**Text passage:**
"""

A method of determining wellbore pressures and multiphase fluid flow rates includes obtaining an average temperature and an average speed of sound in a section of the wellbore. The method further includes calculating phase mass flow rates of the multiphase fluid through the section at least based on the average temperature, the average speed of sound, an estimated pressure at an estimated-pressure location in the wellbore, and a difference between a known pressure and the estimated pressure. The method also includes calculating a total mass flow rate of the multiphase fluid through the section based on the phase mass flow rates of the multiphase fluid. The phase mass flow rates and the total mass flow rate of the multiphase fluid are calculated iteratively by adjusting the estimated pressure until the total mass flow rate is within a threshold value of a known total mass flow rate of the multiphase fluid.

Description

DOWNHOLE PRESSURE AND FLOW RATE ESTIMATION
CROSS-REFERENCE TO RELATED APPLICATIONS
[0001] The present application claims the benefit of United States Provisional Application Number 63/344,615, entitled “DOWNHOLE PRESSURE AND FLOW RATE ESTIMATION” which was filed on: May 22, 2022, the entirety of which is hereby incorporated herein by reference.
FIELD
[0002] The present disclosure generally relates to estimating downhole pressure and flow rate.
BACKGROUND
[0003] In oil and gas industry, information about a wellbore can be valuable in managing and improving production. For example, pressure information can be important for proper management of a wellbore. As another example, in a wellbore that has multiple producing zones, knowledge of fluid flow rates through the different producing zones may be important. Typically, downhole tools are used to obtain downhole information from a wellbore. For example, pressure sensors and flow meters may be used to obtain pressure and flow rate, respectively. However, in many cases, the number of downhole pressure sensors and flow meters may be limited due to, for example, cost constraints and/or challenges of placing multiple devices in a wellbore and at desired locations. In some cases, the information gathered from such equipment may be unreliable, for example, due to equipment degradation or failure. Thus, a solution that enables estimating downhole pressure and flow rates cost effectively and efficiently may be desirable.
SUMMARY
[0004] The present disclosure generally relates to estimating downhole pressure and flow rate. In an example embodiment, a method of determining wellbore pressures and multiphase fluid flow rates includes obtaining an average temperature of a multiphase fluid and an average speed of sound in the multiphase fluid in a section of the wellbore. The method further includes calculating phase mass flow rates of the multiphase fluid through the section at least based on the average temperature, the average speed of sound, an estimated pressure at an estimated-pressure location in the wellbore, and a difference between a known pressure and the estimated pressure. The method also includes calculating a total mass flow rate of the multiphase fluid through the section based on the phase mass flow rates of the multiphase fluid. The calculating the phase mass flow rates of the multiphase fluid through the section and the calculating the total mass flow rate of the multiphase fluid through the section include iteratively calculating the phase mass flow rates of the multiphase fluid and the total mass flow rate of the multiphase fluid by adjusting the estimated pressure until the total mass flow rate is within a threshold value of a known total mass flow rate of the multiphase fluid.

"""

**What you will do:** Resume the text on downhole pressure and flow rate estimation, picking up right after its last sentence.

**Record excerpts:**
"""

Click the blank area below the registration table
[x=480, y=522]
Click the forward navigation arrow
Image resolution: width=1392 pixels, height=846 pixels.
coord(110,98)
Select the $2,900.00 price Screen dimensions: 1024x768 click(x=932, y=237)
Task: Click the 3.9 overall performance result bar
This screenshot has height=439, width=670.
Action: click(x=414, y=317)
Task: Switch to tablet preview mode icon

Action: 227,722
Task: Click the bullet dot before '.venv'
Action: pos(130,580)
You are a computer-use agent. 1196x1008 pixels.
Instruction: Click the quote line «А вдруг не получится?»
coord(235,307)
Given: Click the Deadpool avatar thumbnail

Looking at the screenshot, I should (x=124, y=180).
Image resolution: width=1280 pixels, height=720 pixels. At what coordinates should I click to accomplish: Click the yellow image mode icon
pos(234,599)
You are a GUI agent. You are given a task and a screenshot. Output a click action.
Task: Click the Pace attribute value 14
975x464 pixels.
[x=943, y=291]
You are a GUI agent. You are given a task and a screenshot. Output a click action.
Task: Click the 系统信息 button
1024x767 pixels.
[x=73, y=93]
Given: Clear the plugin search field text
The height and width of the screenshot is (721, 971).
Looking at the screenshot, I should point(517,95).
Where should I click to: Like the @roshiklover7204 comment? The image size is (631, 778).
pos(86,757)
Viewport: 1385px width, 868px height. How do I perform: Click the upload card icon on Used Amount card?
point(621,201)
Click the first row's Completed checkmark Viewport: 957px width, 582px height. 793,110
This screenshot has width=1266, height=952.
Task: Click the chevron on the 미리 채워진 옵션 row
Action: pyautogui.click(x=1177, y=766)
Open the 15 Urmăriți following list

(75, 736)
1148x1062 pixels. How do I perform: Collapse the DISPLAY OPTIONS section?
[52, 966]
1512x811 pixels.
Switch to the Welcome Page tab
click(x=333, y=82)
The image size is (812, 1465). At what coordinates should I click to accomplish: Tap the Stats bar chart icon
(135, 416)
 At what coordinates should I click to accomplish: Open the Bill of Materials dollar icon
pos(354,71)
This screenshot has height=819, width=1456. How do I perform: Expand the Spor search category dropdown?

"""

**Output of the exercise:**
[0005] In another example embodiment, a system for determining wellbore pressures and multiphase fluid flow rates includes a temperature sensor configured to measure temperature for use in determining an average temperature of a multiphase fluid in a section of the wellbore. The system further includes an acoustic sensor configured to measure sound for use in determining an average speed of sound in the multiphase fluid in the section of the wellbore. The system also includes a computing device configured to calculate phase mass flow rates of the multiphase fluid through the section at least based on the average temperature, the average speed of sound, an estimated pressure at an estimated-pressure location in the wellbore, and a difference between a known pressure and the estimated pressure. The computing device is further configured to calculate a total mass flow rate of the multiphase fluid through the section based on the phase mass flow rates of the multiphase fluid. The computing device is configured to calculate the phase mass flow rates of the multiphase fluid and the total mass flow rate of the multiphase fluid by iteratively calculating the phase mass flow rates of the multiphase fluid and the total mass flow rate of the multiphase fluid by adjusting the estimated pressure until the total mass flow rate is within a threshold value of a known total mass flow rate of the multiphase fluid.
[0006] These and other aspects, objects, features, and embodiments will be apparent from the following description and the claims.
BRIEF DESCRIPTION OF THE DRAWINGS
[0007] Various aspects of the invention will now be described with reference to the following figures in which the same reference numerals are used to designate corresponding parts throughout each of the several views.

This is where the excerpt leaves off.